▶ **WHAT YOU SHOULD DO**: Exclude the pictures and reproduce exactly the lines that run from the one holding "You are a computer-use" to the end of the entries below.

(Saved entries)
——

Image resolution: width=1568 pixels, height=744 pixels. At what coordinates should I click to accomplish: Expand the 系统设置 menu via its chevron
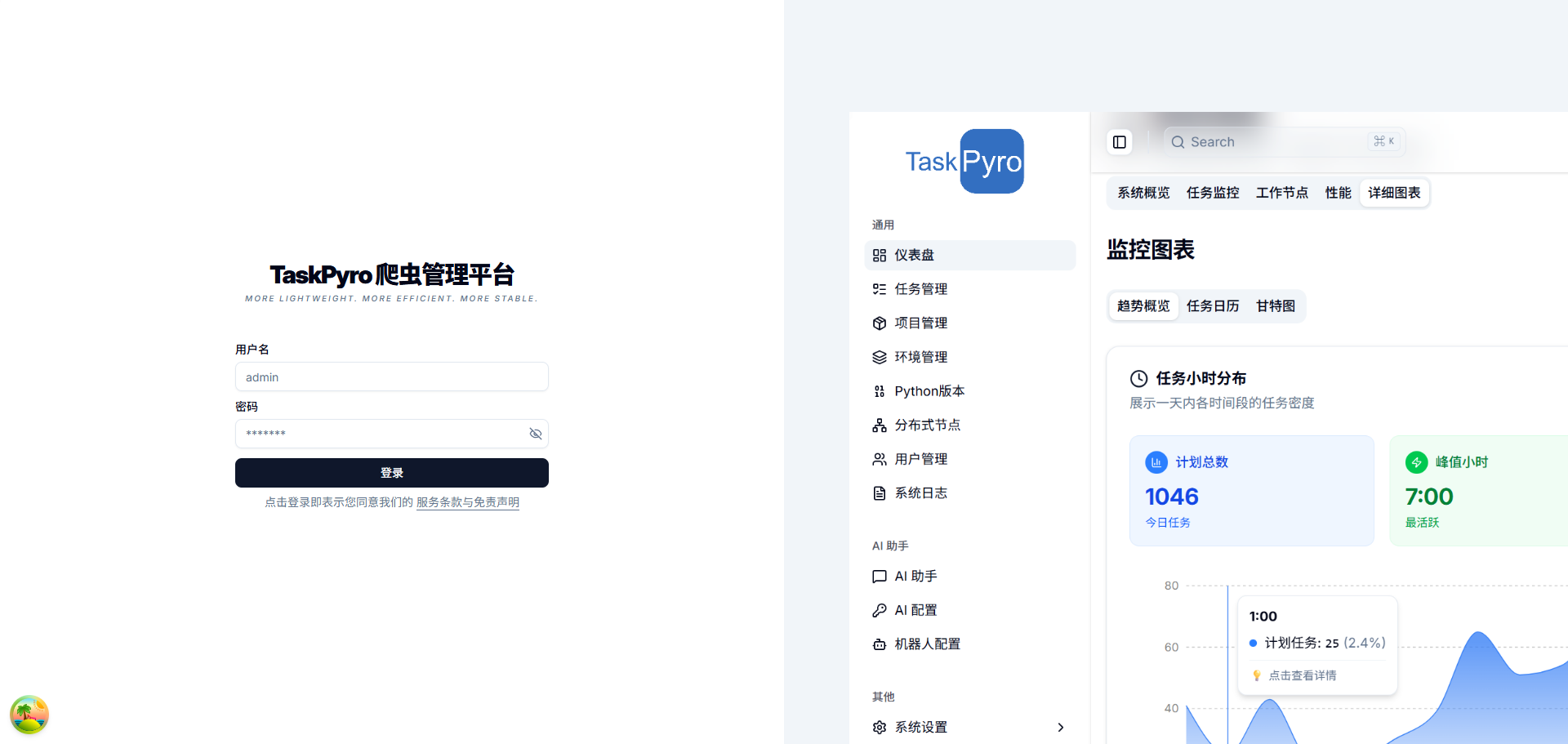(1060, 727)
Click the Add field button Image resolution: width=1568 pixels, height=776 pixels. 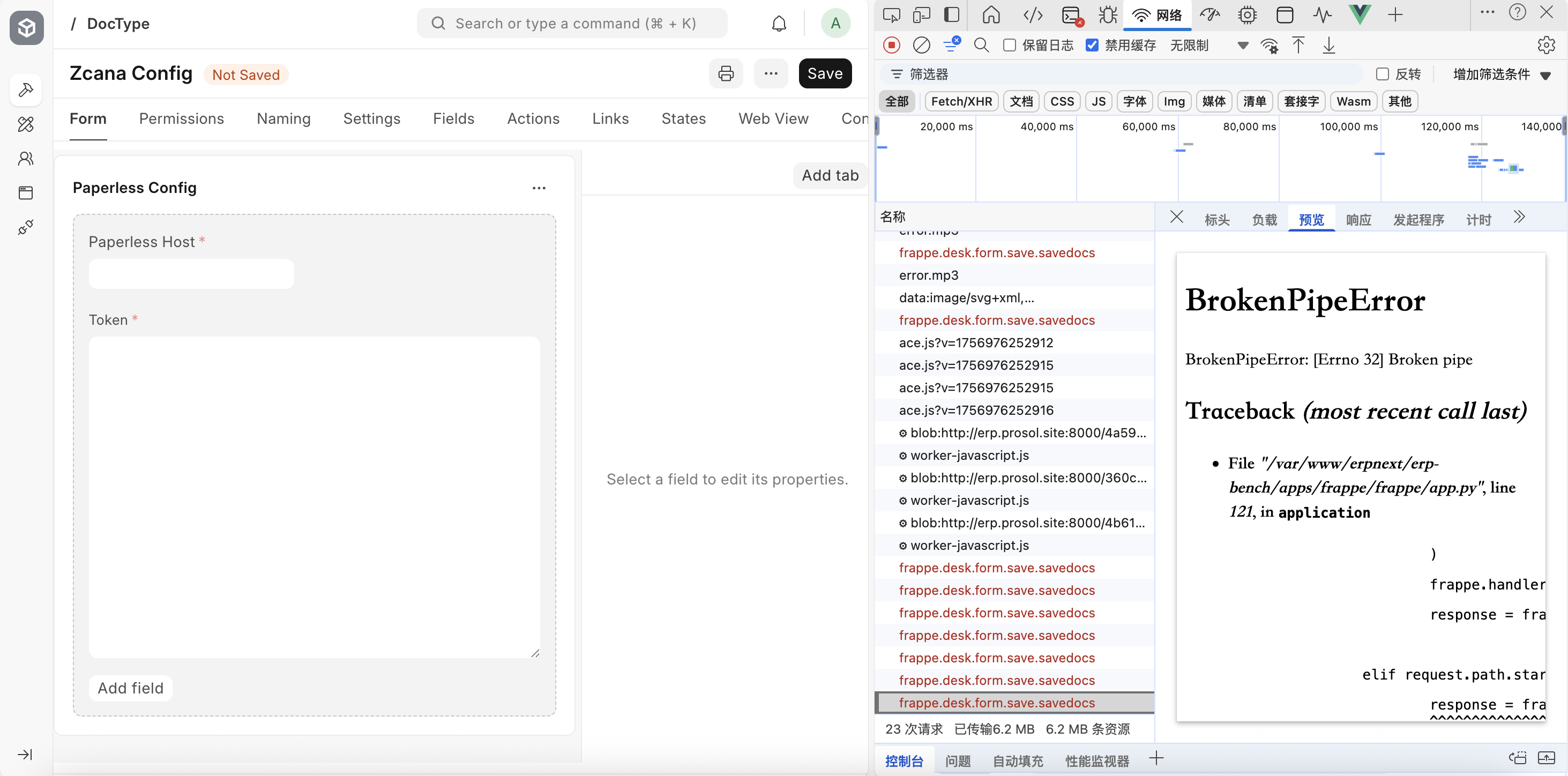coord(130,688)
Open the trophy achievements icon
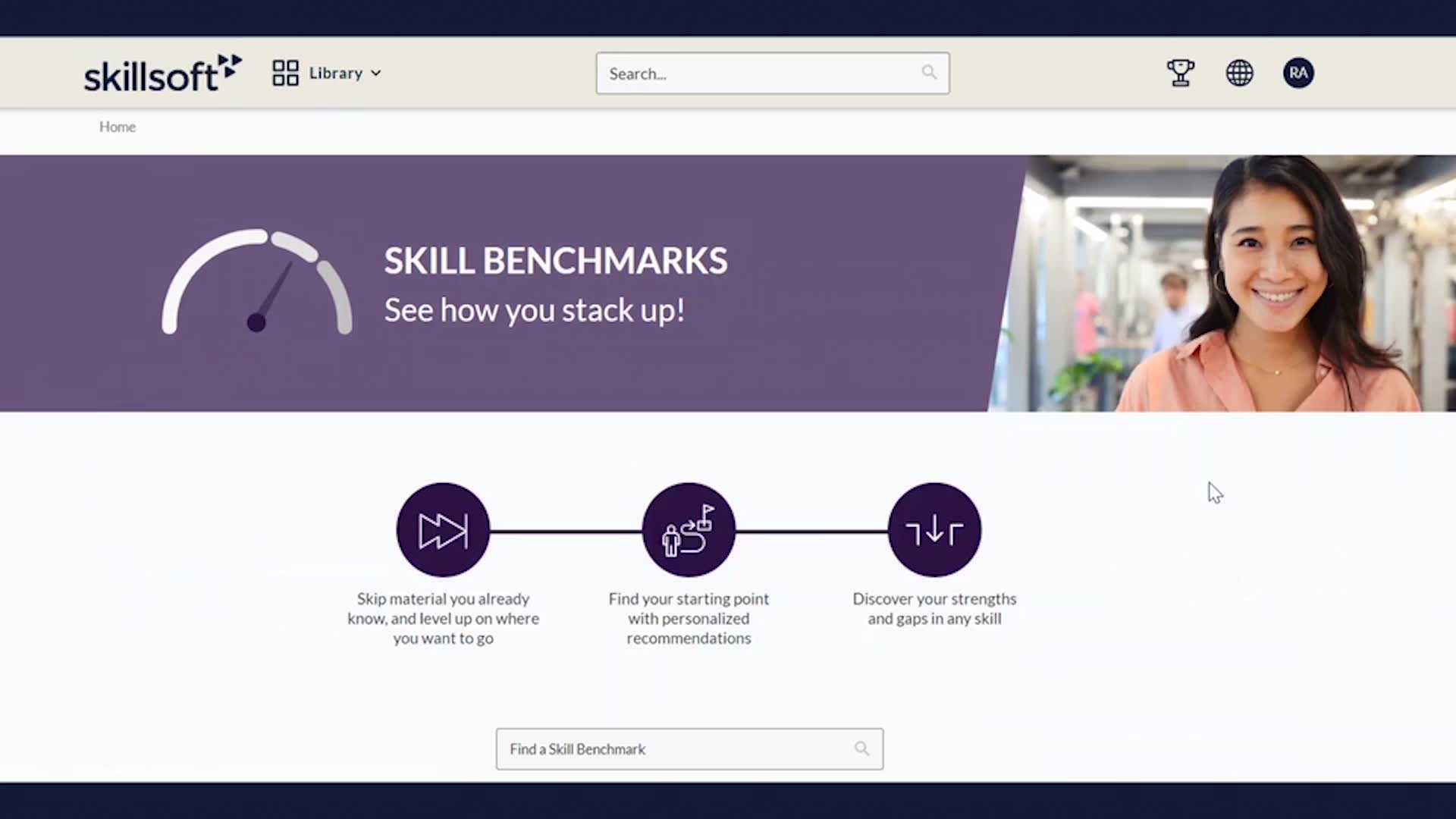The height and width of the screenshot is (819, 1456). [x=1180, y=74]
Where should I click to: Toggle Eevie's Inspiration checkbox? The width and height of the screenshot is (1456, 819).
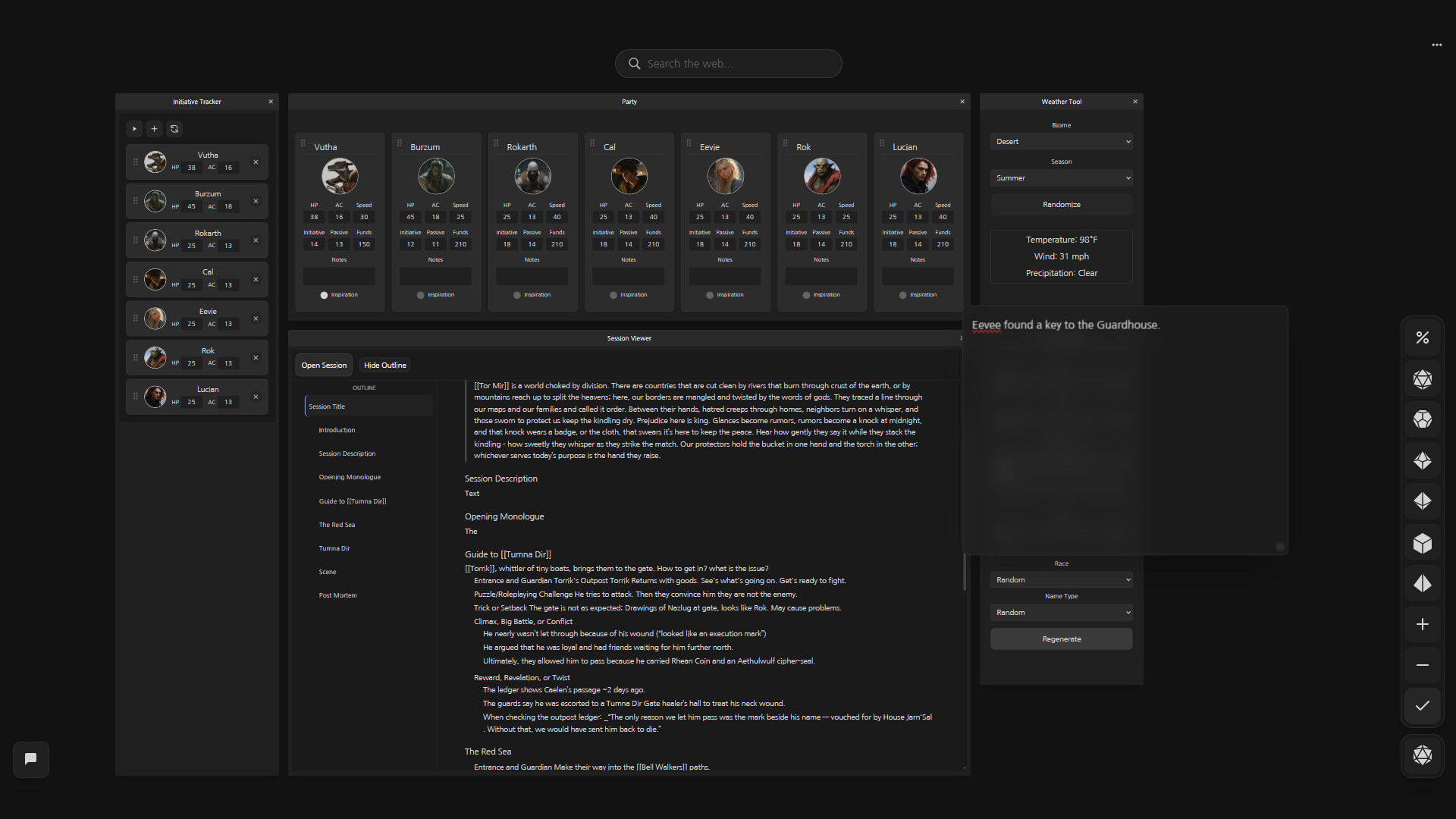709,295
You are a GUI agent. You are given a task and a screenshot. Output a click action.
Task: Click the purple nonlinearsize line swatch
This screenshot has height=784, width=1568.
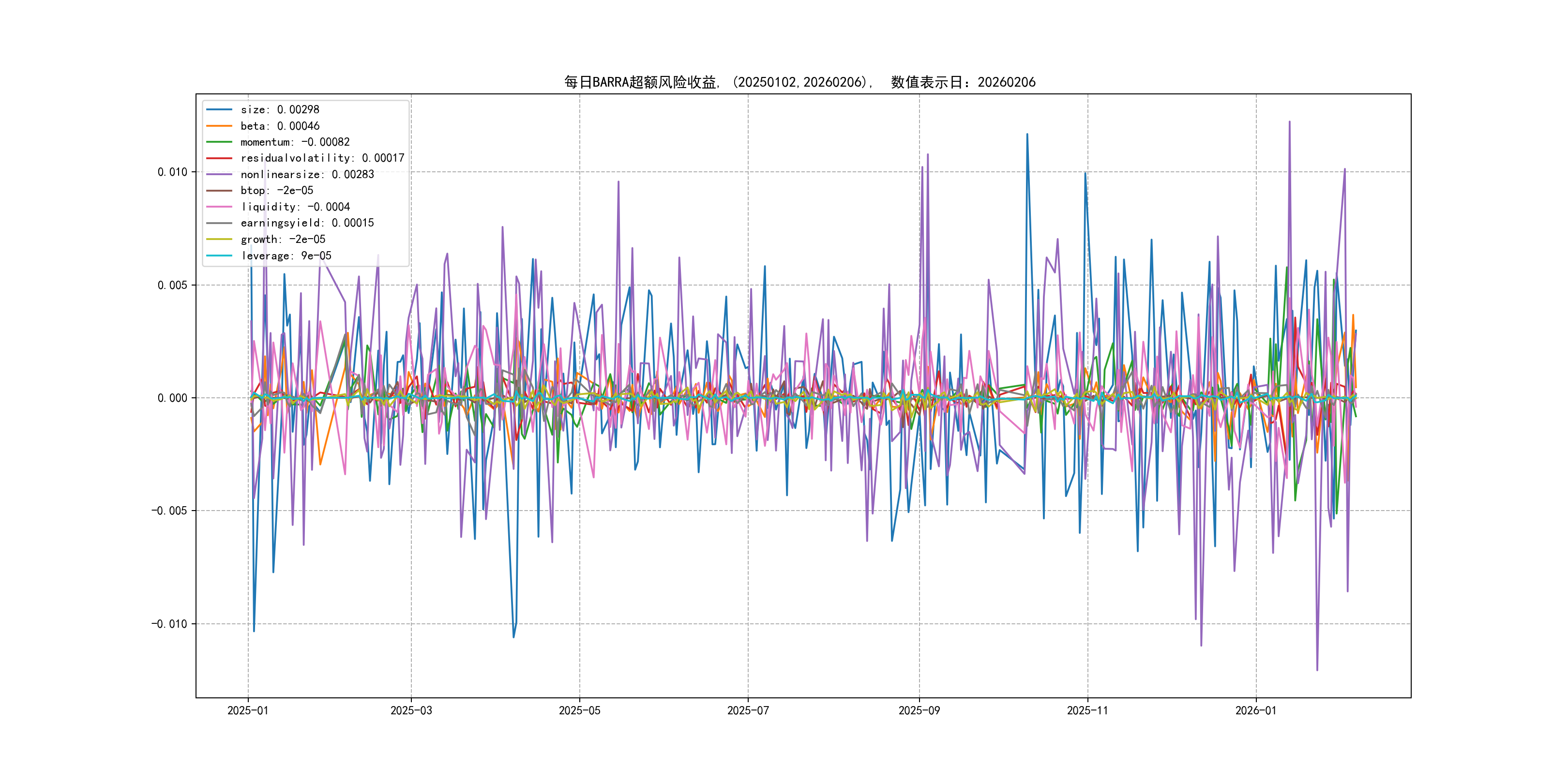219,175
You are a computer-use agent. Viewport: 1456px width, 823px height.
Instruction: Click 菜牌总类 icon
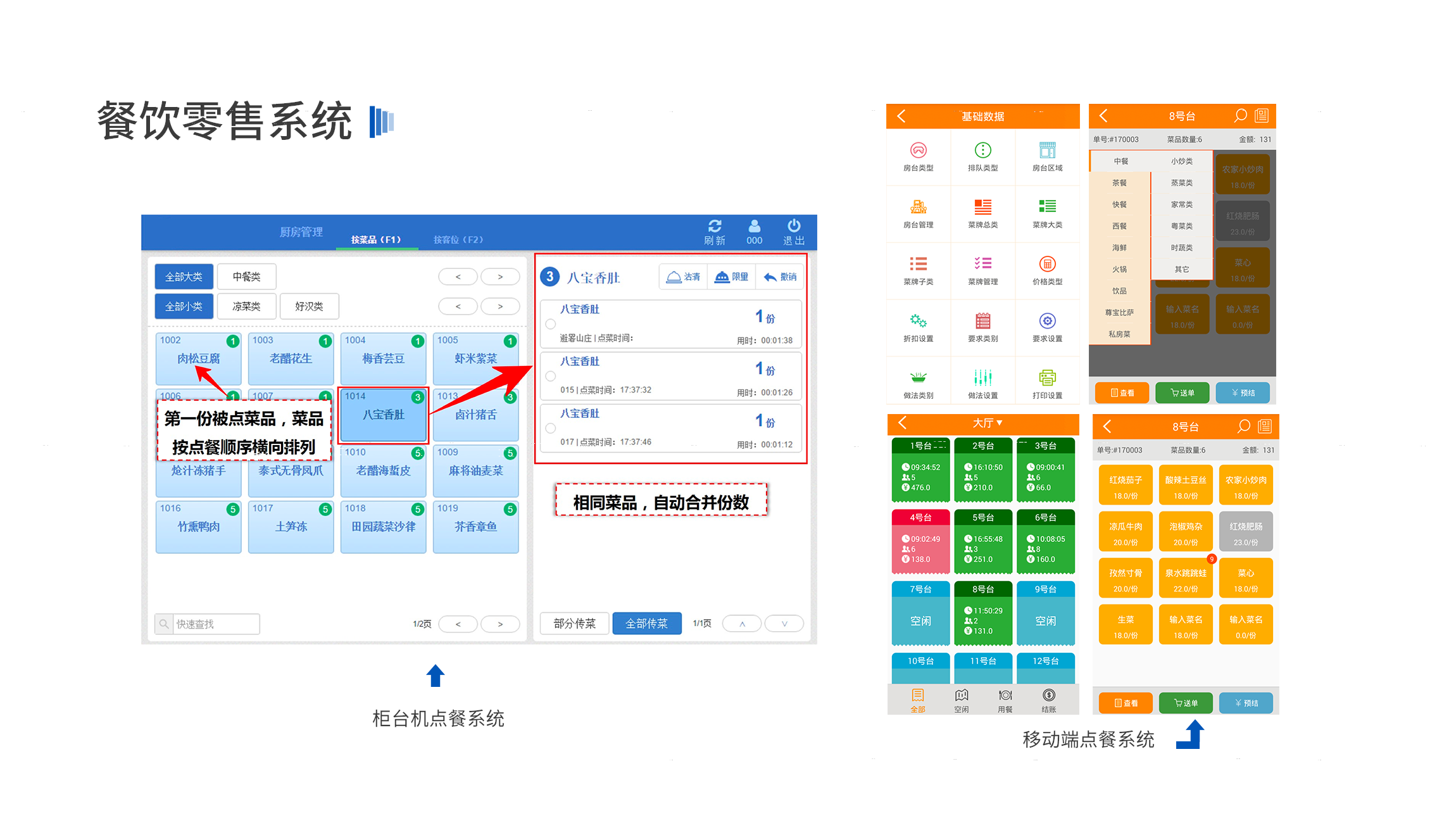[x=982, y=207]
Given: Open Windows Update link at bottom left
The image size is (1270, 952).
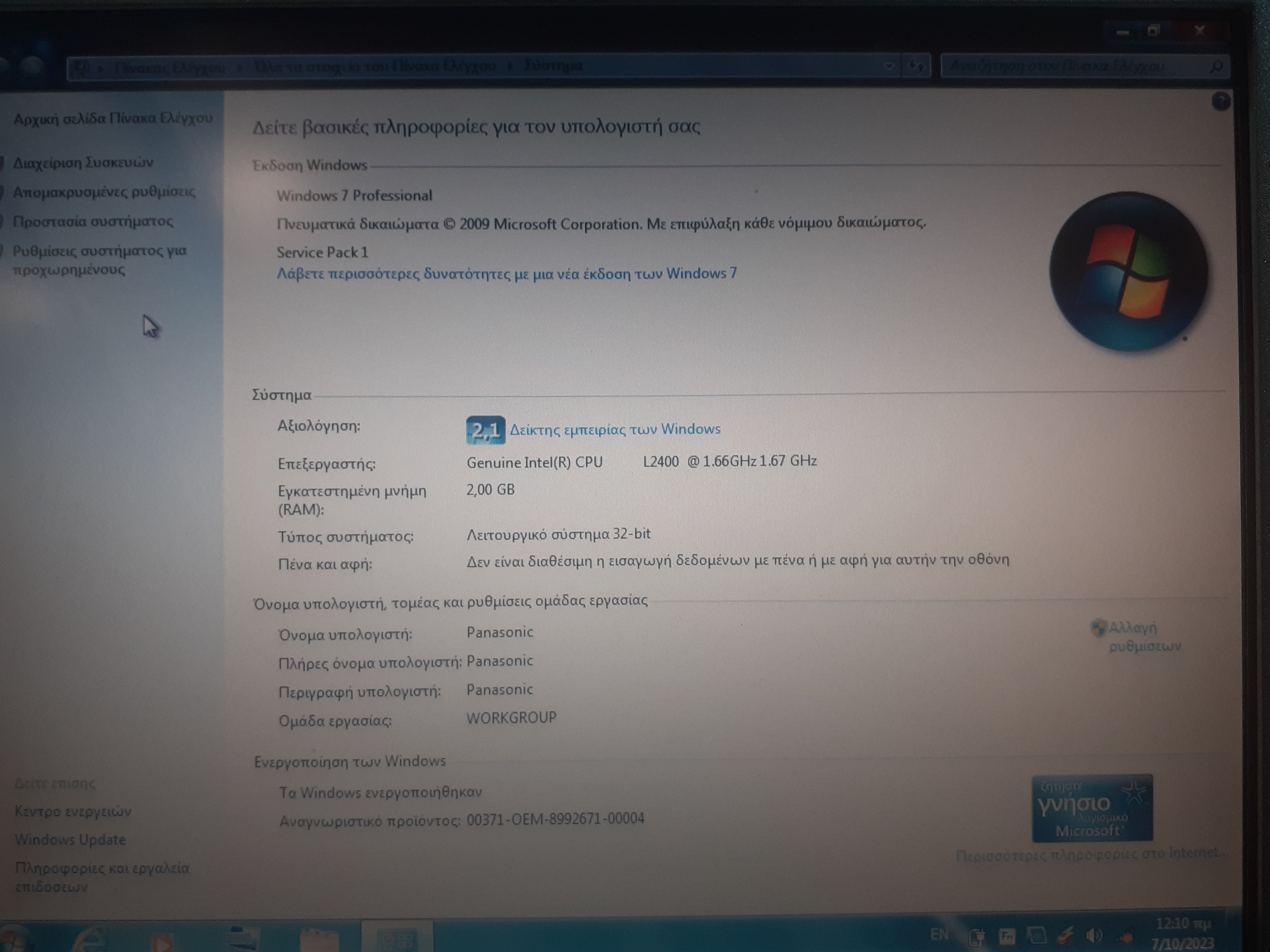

——

▶ **EXPECTED OUTPUT**:
You are a computer-use agent. Viewport: 1456px width, 823px height.
Instruction: Click 菜牌总类 icon
[x=982, y=207]
Given: Open Windows Update link at bottom left
The image size is (1270, 952).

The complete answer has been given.